Stored items from a collection:
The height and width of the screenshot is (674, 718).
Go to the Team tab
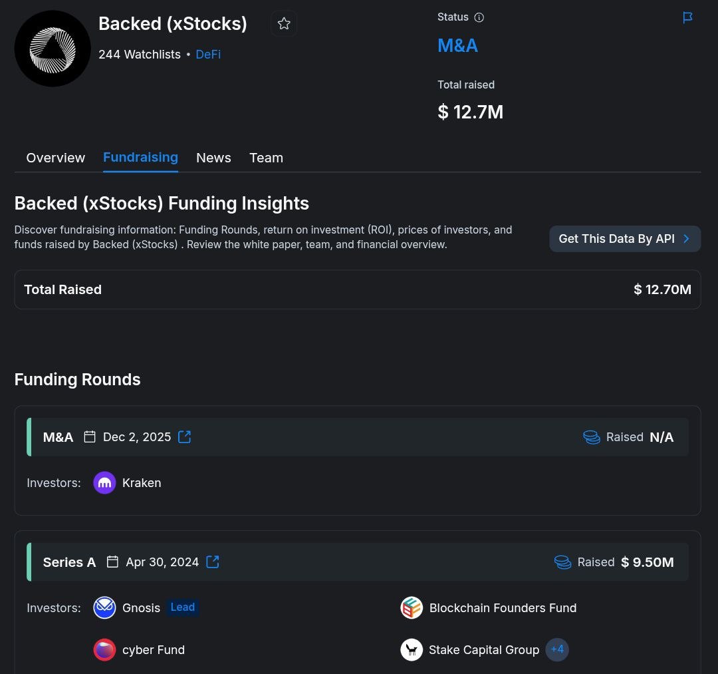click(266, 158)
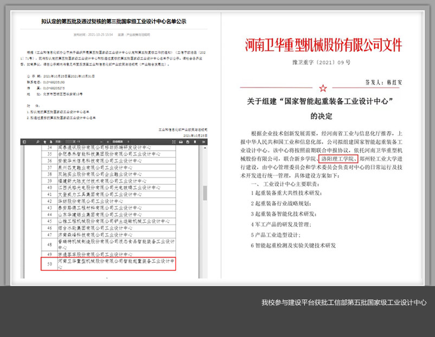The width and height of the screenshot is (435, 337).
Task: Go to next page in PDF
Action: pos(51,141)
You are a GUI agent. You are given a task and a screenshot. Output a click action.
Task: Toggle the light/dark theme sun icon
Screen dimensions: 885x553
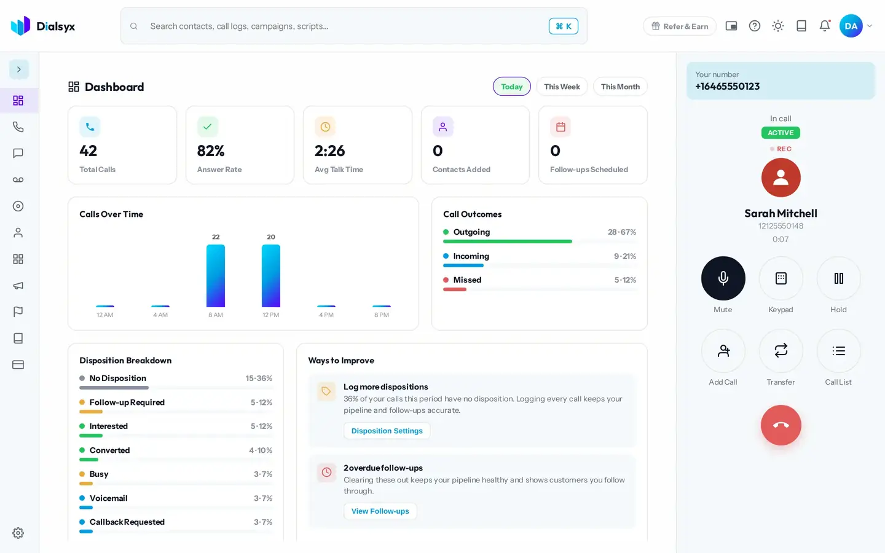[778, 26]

◆ WORK INSTRUCTIONS
Only the words belong in your copy: restate the data above exactly and leave the images out.

◆ SOLUTION TO THIS EXERCISE
The height and width of the screenshot is (674, 718).
Go to the Team tab
click(266, 158)
The width and height of the screenshot is (435, 337).
Task: Go to next page in PDF
Action: pos(51,141)
You are a GUI agent. You are given a task and a screenshot. Output a click action.
Task: Toggle the light/dark theme sun icon
Screen dimensions: 885x553
[778, 26]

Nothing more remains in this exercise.